Only the lines from the one with "Viewport: 1482px width, 669px" to the end of the data below should be returned, each exactly as it stands.

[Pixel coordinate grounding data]
┌──

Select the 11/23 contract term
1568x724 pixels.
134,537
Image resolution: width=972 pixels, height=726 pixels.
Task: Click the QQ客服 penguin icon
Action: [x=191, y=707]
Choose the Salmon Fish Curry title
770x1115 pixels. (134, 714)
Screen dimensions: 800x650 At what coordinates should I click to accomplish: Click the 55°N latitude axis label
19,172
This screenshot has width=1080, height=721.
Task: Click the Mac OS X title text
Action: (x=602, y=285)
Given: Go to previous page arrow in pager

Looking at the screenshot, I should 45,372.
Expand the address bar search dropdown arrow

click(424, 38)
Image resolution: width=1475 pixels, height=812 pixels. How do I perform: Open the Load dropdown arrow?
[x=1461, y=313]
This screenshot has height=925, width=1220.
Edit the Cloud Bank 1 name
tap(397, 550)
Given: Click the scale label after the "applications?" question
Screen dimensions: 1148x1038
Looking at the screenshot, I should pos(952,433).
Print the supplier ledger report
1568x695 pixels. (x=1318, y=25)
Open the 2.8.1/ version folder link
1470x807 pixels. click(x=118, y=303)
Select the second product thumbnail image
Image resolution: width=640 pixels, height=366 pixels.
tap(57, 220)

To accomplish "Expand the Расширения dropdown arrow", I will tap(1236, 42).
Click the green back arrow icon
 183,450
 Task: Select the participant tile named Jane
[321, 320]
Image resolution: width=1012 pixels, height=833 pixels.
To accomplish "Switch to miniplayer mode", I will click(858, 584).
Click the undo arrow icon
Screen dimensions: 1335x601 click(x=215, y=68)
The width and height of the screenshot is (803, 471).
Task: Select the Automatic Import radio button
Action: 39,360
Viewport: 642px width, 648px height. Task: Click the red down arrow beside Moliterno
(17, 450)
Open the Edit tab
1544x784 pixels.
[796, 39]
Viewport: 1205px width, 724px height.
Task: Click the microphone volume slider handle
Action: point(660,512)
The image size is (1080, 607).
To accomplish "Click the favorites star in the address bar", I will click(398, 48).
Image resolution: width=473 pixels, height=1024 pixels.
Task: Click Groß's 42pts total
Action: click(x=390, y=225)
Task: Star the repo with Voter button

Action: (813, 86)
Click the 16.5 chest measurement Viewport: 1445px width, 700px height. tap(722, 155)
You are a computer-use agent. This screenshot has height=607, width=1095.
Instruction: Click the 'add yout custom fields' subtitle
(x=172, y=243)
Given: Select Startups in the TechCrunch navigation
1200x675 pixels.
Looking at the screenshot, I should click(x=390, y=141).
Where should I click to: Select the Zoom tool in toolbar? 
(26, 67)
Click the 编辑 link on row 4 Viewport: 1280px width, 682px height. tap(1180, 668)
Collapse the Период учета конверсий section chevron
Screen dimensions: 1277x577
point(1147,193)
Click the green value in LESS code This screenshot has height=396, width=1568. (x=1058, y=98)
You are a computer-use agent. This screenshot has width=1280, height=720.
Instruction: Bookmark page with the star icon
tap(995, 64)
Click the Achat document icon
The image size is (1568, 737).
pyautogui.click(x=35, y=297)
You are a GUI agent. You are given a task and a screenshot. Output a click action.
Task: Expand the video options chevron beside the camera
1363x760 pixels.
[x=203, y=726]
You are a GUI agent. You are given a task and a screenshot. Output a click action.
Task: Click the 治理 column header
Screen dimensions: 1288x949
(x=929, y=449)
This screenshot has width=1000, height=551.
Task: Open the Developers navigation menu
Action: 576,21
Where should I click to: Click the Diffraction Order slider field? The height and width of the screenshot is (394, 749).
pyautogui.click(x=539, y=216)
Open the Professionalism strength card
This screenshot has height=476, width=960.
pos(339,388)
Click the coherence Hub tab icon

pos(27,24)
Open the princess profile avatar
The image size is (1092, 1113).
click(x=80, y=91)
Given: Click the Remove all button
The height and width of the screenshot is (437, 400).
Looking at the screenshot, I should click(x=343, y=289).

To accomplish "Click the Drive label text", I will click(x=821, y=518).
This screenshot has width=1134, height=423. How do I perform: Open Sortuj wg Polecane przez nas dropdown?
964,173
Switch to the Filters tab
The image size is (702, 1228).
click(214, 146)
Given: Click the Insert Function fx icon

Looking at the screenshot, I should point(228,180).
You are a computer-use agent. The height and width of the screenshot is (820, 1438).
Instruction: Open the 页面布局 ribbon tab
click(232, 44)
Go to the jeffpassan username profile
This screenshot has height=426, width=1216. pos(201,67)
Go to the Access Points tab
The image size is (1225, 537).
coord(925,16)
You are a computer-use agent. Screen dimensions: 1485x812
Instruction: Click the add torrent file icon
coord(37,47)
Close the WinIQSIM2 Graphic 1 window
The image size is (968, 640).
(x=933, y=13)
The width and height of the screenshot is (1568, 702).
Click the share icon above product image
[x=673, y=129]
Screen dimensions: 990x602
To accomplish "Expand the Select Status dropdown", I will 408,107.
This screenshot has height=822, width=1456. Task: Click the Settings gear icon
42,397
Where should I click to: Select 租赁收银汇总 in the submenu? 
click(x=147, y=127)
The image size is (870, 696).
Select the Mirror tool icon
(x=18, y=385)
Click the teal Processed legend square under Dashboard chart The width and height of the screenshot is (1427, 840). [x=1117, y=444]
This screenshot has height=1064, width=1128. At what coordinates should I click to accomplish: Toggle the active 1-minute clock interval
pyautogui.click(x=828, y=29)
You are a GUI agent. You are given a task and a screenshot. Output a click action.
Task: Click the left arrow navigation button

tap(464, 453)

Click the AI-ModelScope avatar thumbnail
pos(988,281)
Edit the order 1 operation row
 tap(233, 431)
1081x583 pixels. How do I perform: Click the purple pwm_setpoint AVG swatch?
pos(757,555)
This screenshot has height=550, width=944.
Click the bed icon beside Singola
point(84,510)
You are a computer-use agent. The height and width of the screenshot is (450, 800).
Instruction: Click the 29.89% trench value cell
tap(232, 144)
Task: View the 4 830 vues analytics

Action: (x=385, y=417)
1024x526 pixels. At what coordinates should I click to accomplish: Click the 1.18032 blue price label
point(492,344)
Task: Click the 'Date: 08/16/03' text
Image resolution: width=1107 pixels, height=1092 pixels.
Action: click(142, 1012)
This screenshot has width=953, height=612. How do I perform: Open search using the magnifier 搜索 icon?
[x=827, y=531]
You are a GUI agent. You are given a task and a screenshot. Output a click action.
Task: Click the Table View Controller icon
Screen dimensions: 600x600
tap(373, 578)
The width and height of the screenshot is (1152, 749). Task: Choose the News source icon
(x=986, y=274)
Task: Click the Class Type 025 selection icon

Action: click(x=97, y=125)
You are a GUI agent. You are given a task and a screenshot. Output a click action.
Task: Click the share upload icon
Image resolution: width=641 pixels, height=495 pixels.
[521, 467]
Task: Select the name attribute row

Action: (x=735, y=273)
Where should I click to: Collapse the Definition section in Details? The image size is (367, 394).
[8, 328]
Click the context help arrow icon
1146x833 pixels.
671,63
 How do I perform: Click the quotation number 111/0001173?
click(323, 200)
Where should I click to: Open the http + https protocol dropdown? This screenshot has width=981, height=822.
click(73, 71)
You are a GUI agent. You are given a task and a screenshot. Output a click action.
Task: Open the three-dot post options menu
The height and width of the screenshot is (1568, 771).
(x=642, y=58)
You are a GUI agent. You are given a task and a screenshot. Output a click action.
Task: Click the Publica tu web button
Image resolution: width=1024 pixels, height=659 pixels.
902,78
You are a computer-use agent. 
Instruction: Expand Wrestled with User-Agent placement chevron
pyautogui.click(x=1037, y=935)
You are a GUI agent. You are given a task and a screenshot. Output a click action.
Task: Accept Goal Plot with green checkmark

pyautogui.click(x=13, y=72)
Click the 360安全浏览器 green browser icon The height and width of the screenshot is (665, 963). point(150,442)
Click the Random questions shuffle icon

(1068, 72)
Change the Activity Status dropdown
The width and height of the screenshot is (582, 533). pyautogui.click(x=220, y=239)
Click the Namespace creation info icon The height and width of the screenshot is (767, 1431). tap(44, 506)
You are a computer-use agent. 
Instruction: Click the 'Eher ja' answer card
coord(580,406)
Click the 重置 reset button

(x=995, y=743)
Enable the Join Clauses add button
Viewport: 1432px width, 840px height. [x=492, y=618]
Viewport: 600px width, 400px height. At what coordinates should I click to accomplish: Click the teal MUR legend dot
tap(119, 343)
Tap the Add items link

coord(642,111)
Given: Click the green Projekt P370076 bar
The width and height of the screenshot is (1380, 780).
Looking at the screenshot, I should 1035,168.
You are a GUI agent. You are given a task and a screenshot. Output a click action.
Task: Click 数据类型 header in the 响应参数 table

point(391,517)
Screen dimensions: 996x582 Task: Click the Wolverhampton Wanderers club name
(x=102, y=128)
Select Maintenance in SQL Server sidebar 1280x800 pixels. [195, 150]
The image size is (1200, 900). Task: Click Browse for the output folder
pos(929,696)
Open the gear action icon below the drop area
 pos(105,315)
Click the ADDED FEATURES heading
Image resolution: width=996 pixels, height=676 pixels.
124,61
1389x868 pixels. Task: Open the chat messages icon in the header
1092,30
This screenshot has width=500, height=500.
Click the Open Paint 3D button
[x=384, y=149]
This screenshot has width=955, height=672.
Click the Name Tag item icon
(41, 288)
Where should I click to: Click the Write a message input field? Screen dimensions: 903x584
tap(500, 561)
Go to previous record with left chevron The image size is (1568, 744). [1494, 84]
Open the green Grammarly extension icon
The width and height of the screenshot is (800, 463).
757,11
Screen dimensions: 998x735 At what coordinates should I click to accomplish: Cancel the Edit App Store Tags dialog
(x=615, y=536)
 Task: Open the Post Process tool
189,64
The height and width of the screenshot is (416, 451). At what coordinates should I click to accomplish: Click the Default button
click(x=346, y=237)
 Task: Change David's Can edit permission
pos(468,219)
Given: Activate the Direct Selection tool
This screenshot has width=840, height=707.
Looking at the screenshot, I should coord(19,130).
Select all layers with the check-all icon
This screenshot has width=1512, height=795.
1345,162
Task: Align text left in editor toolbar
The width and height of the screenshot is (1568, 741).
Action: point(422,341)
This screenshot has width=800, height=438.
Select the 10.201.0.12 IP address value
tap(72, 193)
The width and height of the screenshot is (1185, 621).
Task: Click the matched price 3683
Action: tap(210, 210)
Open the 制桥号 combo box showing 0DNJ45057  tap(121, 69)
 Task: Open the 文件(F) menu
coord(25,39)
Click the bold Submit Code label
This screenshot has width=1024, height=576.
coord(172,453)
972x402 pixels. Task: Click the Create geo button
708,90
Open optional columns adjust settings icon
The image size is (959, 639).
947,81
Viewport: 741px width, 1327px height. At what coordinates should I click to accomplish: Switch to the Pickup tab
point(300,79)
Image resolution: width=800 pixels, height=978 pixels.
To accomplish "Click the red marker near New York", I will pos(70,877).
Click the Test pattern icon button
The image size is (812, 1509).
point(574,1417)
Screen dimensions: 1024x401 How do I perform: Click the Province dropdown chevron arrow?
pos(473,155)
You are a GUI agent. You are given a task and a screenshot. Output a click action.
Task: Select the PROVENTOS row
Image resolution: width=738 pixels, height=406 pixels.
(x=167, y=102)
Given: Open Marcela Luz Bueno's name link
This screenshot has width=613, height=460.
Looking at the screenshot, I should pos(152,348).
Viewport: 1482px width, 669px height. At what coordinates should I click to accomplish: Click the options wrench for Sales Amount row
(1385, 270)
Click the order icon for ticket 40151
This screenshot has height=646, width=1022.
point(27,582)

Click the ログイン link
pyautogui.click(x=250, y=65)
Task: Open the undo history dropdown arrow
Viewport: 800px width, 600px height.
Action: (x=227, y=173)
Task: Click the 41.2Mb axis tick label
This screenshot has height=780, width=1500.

└──

Solution for this task =
Viewport: 1482px width, 669px height. At what coordinates should I click to accomplish: Click the options wrench for Sales Amount row
(1385, 270)
Click the order icon for ticket 40151
This screenshot has height=646, width=1022.
point(27,582)

Click the ログイン link
pyautogui.click(x=250, y=65)
Task: Open the undo history dropdown arrow
Viewport: 800px width, 600px height.
Action: (x=227, y=173)
Task: Click the 41.2Mb axis tick label
This screenshot has height=780, width=1500.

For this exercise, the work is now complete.